As a side note my dad had jis Polaris Explorer 4X4 fixed by a local guy recently. He said that the Polaris's keep him very busy and make him quite a bit of money! Finally my dad is going to buy a new Honda.

Mike Peters


----------



## Howard N (Jan 3, 2003)

> I bought a used 2002 Yamaha Grizzly 650 4X4 w/ wench


Could you tell us a little more about the wench. (Shayne wants to know)


----------



## SportDogBoy (Jun 8, 2004)

I have a Polaris and like it very much. But that is beside the point, I would suggest something with an automatic drive or electro shift personally. Also, be sure to get one with an independent rear suspension. It makes the ride a lot smoother and keeps atleast one tire on the ground most of the time. Good luck.


----------



## Mike Peters-labguy23 (Feb 9, 2003)

Independant rear suspesion is not as important as some think. The proof lies in racing ATV's. You will never see a racing ATV with IRS-they ride smooth enough without it and provide better hook up for traction. I own an ATV with a solid rear axle. The same company that makes mine makes one with an IRS and I like mine a ton more. Solid rear axles handle weight on the back much better, better on side hills, and better at higher speeds. IRS are smoother at slower speeds on very rough terain. It all depends what you want the ATV to do for you.
To each his own! Thankfully I got a new job and I don't have to sell ATV's anymore!!!!
Mike Peters


----------



## Blklab (Aug 1, 2003)

Polock said:


> Also was interested in the Honda rancher 4x4 AT but the dealer just didn't seem interested in selling a machine or dealin', just stuck on MSRP.......excuse me.......................got a plow, speedometer, and multiple goodies for less than the Honda..............A NO BRAINER.....


Just need to know where to shop. The honda dealer I went to knocked $1,200 off the MSRP in an e-mail that I sent asking what they wanted for their ranchers or foremans........ I shopped around and found no one who would compare to the deals this place was giving. A couple hour ride but well worth saiving 1200 bucks.....


----------



## jason allen (Apr 8, 2004)

How is the new 4 wheeler doing?


----------



## KC Steve (Jan 6, 2004)

Jason,

Not sure who the question was direct to but if it was me I am still liking the Kodiak but have not been able to put a lot of miles on it yet. Plan to start soon with the onset of spring. 

I have added a front basket and rear basket to it (Versa-rack). Versa-rack is kind of cool. Allows you to change from a flat rear section to a medium or deep drop rack on the back (have to buy the optional pieces but allows for versatility). I only have the flat extension for now.

I think the stability will be improved when I go to bigger/wider tires. IRS is sweet.

Later,

SS


----------



## Mike Peters-labguy23 (Feb 9, 2003)

I plowed my Dads driveway and his neibors last week with his new Polaris 500HO Sportsman '05 model. It was easy to operate from low gear to reverse which is very important for plowing!

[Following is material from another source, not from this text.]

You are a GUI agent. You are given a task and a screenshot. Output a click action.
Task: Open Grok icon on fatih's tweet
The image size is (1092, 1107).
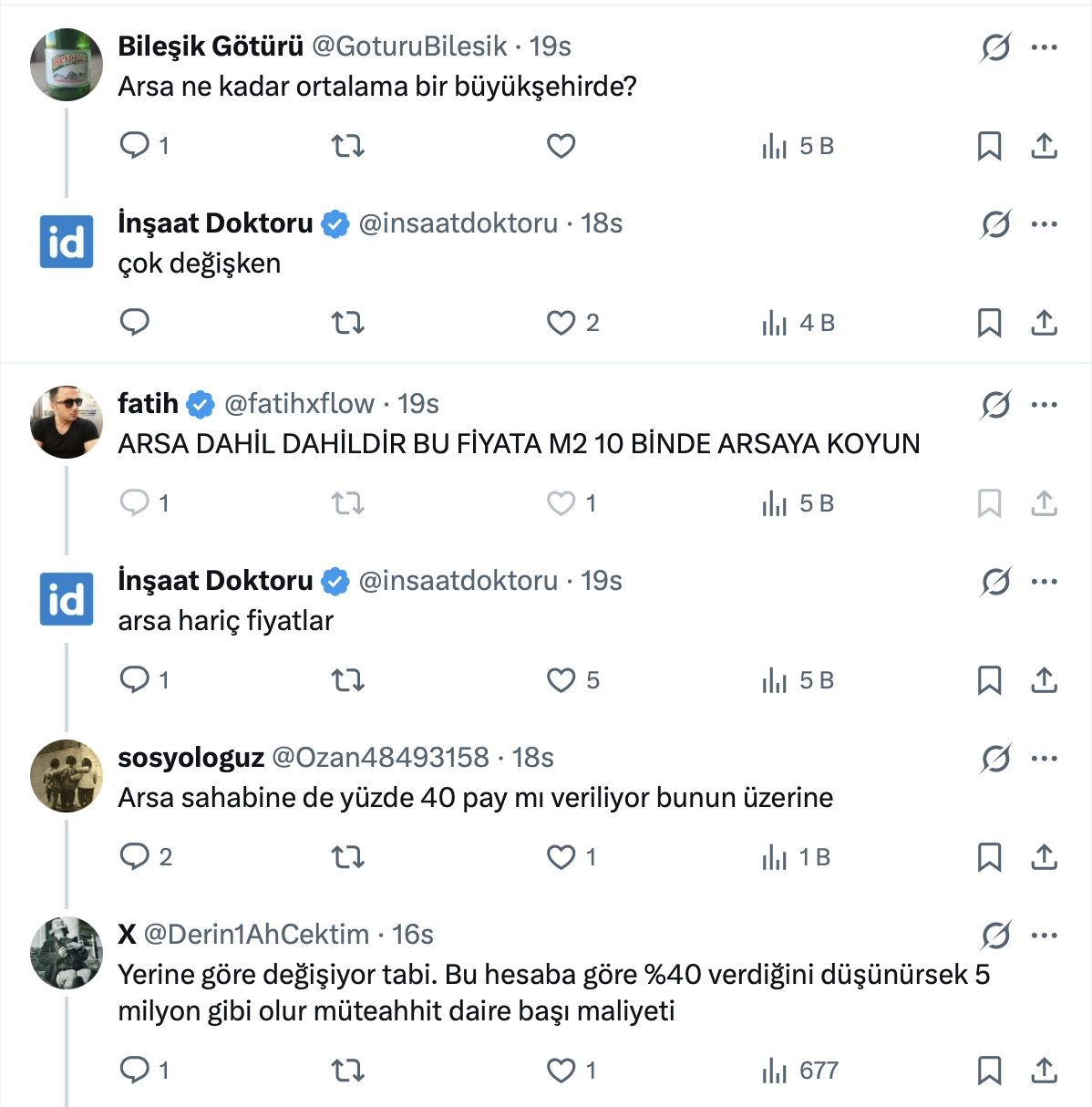(x=995, y=404)
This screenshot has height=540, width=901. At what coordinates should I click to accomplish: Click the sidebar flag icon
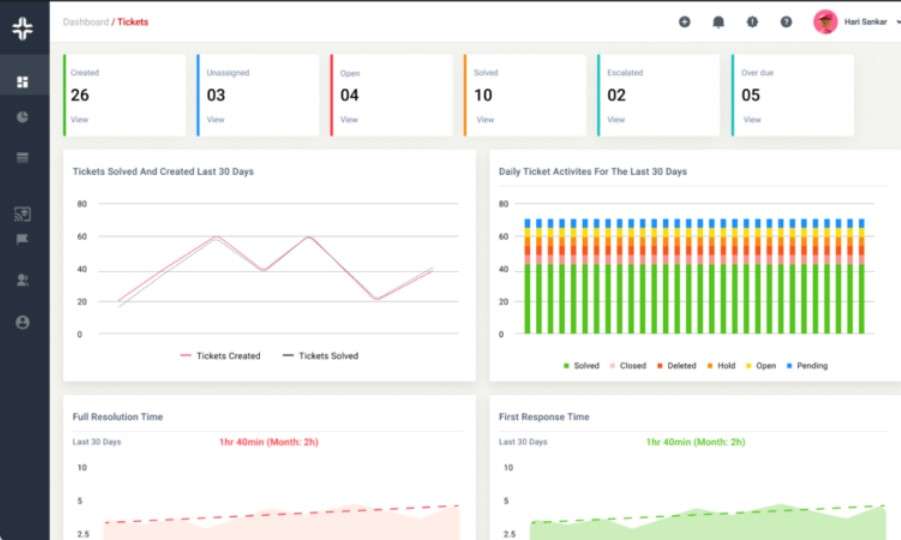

It has the wider tires which give a little more traction but rob way too much power from the single cylander engine it doesn't help that it has an independant rear suspension and no differantial lock. Any ATV without a differential lock on the front end either as both front wheels with power which make it hard to steer or only the wheel with the least amount of resistance has power which makes it a 2 wheel wonder!

The 500 Polaris I feel is not enough power for plowing with a five foot plow. I suggest twin cylander engines if you are looking for serious power.

Mike Peters


----------



## huntingrdr (Jan 26, 2005)

If you want that much power, I would suggest you get a Fendt tractor. My dad has the Fendt 712. Check it out at

[/url]http://www.fendt.com/index_en.html


----------



## Guest (Apr 9, 2005)

IMHO I have a 98 Honda Forman 450 S. It has been the most reliable 4 wheeler I have ever owned. I have had Yamahas and Kaws, they did not hold up like the Honda


----------